7c0h

ML models in Flask

Does this situation sound familiar to you?

  • You are a data scientist, you developed an ML model in Python (using PyTorch, TensorFlow, or something like that), and you'd like your users to interact with it,
  • You would like to make either an API or a web interface to your model,
  • Your model is big enough (and therefore slow) that you would prefer not to load it from scratch every time a user wants to use it, and
  • You know a thing or two about servers, but you don't have a deep background, you don't have the time and/or patience to get into it, you don't have the proper server administrator rights, or a combination of all three.

If that's your situation, this post is for you.

Flask is a Python package for the quick and easy creation of APIs that you can use to serve model predictions over the internet. And if your users need a GUI, Dash is a software package built on top of Flask that allows you to quickly create web interfaces - if you are familiar with R, Dash has been described as "ShinyApps for Python".

Typically you would use a "real" web server (Apache, NGINX, etc) to do the heavy lifting, but this post focuses on how to use Flask alone to quickly return results generated from an ML model. In particular, we will focus on how to keep a model in memory between calls so you don't need to restart your model at every turn.
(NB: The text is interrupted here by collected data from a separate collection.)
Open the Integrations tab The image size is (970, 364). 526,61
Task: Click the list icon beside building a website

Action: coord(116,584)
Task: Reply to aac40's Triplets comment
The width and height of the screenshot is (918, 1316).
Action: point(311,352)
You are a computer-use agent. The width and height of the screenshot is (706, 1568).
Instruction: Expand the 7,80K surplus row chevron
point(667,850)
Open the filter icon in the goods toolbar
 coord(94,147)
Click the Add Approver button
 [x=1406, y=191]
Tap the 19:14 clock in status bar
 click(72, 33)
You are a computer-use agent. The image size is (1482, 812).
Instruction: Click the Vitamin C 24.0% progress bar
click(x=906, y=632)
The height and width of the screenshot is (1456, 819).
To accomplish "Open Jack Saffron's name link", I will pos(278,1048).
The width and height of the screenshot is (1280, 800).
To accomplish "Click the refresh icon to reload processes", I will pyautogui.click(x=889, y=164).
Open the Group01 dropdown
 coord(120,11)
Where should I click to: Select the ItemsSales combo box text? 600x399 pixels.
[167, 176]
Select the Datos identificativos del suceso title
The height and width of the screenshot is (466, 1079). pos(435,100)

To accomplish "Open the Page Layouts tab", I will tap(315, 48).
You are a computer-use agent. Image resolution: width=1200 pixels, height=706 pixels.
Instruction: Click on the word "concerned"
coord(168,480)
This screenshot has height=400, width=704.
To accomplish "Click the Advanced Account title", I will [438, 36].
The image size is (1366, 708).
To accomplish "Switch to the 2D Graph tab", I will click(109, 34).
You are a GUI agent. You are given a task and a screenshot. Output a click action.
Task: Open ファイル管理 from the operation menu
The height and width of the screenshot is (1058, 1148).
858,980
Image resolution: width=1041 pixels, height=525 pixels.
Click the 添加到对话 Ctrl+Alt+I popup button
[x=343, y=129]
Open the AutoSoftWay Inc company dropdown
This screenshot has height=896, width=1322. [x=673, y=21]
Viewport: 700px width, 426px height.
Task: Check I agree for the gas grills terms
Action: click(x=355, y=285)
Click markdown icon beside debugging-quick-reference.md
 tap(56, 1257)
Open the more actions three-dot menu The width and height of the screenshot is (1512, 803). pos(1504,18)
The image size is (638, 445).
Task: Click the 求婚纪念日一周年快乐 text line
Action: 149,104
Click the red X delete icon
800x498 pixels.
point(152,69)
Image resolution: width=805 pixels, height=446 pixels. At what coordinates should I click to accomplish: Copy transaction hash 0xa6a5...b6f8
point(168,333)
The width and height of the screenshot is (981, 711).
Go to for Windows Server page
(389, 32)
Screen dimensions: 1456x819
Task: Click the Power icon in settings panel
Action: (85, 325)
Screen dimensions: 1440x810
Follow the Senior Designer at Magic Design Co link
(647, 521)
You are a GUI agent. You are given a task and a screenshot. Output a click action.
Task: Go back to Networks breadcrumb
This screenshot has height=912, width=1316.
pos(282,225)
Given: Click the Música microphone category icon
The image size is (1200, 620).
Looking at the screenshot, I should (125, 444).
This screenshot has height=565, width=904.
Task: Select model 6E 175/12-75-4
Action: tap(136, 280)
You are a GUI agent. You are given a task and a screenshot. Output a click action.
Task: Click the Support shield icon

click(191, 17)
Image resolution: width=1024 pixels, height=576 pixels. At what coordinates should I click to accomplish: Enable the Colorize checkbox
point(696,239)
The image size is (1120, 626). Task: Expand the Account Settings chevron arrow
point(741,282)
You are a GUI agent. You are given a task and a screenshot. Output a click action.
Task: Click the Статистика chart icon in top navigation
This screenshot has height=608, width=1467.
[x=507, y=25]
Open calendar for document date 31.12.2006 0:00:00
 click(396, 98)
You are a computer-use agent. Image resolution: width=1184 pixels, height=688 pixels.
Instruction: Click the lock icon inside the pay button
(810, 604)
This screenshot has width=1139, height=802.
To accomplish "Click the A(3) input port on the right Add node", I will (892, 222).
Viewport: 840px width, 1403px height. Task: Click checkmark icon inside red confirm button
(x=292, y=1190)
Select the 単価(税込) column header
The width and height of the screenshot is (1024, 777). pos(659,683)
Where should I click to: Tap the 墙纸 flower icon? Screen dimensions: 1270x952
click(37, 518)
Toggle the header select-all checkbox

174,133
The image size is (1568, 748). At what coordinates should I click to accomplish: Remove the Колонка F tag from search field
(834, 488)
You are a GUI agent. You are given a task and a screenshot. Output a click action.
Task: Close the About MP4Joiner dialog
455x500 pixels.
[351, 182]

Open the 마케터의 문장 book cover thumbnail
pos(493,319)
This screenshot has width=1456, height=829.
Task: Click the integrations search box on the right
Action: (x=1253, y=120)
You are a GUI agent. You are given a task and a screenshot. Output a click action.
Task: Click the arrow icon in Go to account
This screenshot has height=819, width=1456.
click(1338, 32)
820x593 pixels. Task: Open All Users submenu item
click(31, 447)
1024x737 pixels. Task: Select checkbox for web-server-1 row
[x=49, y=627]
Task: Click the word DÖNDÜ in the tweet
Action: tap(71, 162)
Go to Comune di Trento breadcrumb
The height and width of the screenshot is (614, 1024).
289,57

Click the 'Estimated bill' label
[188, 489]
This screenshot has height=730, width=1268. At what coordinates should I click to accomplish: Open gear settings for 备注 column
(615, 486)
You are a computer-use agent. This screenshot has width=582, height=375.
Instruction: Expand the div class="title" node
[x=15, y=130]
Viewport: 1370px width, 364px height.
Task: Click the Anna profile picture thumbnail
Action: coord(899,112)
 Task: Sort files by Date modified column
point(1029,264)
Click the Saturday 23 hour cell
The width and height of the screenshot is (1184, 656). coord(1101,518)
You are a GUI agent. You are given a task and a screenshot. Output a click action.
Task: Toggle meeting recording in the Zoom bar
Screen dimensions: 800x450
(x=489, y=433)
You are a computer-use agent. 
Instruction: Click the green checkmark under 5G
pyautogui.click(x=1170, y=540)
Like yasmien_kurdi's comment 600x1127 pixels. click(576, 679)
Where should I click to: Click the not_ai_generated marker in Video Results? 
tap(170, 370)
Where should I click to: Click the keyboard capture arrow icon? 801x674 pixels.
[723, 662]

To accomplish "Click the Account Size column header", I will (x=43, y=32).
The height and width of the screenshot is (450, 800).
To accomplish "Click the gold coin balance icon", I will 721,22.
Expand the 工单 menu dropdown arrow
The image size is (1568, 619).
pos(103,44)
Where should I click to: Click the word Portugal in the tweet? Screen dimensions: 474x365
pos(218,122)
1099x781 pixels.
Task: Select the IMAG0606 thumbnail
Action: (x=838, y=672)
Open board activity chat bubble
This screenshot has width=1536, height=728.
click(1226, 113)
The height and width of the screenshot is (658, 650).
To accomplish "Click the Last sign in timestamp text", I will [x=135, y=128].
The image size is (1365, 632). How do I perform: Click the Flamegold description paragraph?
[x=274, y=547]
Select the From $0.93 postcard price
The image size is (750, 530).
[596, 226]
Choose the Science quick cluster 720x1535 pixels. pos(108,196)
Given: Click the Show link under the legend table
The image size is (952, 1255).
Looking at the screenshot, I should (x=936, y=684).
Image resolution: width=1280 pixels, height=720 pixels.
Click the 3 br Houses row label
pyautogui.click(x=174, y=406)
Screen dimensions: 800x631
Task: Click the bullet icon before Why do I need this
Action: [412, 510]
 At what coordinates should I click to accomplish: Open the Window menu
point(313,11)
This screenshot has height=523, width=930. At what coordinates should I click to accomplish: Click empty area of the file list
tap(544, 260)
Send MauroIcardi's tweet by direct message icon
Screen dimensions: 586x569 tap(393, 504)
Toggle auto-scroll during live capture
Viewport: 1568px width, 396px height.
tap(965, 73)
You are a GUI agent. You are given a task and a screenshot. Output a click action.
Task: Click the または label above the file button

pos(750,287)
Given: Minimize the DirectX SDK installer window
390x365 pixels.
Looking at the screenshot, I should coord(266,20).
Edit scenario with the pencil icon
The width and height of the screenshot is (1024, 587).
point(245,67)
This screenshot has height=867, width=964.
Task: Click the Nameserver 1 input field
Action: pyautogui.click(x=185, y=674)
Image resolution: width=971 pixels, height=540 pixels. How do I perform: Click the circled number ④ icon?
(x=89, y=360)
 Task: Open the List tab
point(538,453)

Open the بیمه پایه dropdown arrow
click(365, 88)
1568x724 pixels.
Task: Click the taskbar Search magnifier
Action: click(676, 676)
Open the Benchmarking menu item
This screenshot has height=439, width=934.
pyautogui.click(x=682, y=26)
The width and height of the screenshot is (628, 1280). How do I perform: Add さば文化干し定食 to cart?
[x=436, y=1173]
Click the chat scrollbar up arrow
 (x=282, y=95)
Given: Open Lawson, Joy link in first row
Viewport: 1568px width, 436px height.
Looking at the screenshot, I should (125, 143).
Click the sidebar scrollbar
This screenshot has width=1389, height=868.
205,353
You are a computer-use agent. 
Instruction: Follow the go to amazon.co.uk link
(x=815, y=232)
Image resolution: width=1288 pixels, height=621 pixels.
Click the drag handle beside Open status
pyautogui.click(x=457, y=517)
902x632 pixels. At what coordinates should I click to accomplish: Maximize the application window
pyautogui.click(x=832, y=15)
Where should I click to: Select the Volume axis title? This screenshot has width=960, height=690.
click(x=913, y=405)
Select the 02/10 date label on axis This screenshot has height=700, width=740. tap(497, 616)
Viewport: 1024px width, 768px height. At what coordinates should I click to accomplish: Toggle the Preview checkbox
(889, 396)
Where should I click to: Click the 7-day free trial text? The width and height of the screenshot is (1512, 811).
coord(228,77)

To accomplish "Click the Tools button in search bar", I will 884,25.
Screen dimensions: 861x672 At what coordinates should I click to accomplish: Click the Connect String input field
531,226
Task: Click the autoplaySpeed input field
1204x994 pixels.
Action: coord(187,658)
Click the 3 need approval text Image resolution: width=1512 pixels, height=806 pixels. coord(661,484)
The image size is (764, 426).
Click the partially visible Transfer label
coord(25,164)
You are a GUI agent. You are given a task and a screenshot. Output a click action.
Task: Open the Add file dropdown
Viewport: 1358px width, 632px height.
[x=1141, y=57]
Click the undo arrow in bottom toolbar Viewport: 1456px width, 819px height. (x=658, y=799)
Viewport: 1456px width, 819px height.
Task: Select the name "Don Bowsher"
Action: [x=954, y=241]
WARNING: Flask is not designed to work this way. The Flask documentation itself tells you not to use their integrated web server for anything other than testing, and if you blindly expose this code to the internet things can get ugly. It will also be much slower than using a proper web server. And yet, I am painfully aware that sometimes you don't have the resources to do things right, and people telling you "there's a way but I'm not telling you because it's ugly" doesn't help. So remember: this solution is ideal for situations where you have low traffic, ideally inside an intranet and/or behind a firewall, and you don't have the technical help you'd need to do it right. But be aware of its limitations!

Method 1: global variables for simple models

Let's start with the simplest of web servers. This code exposes a single API endpoint /helloworld that receives a name and returns a greeting:

from flask import Flask
app = Flask(__name__)

@app.route('/helloworld/<name>')
def hello_world(name):
    return f'Hello, {name}'

if __name__ == '__main__':
    app.run(debug=True)

If you send a request to http://localhost:5000/helloworld/Test, you would get Hello, Test as a result.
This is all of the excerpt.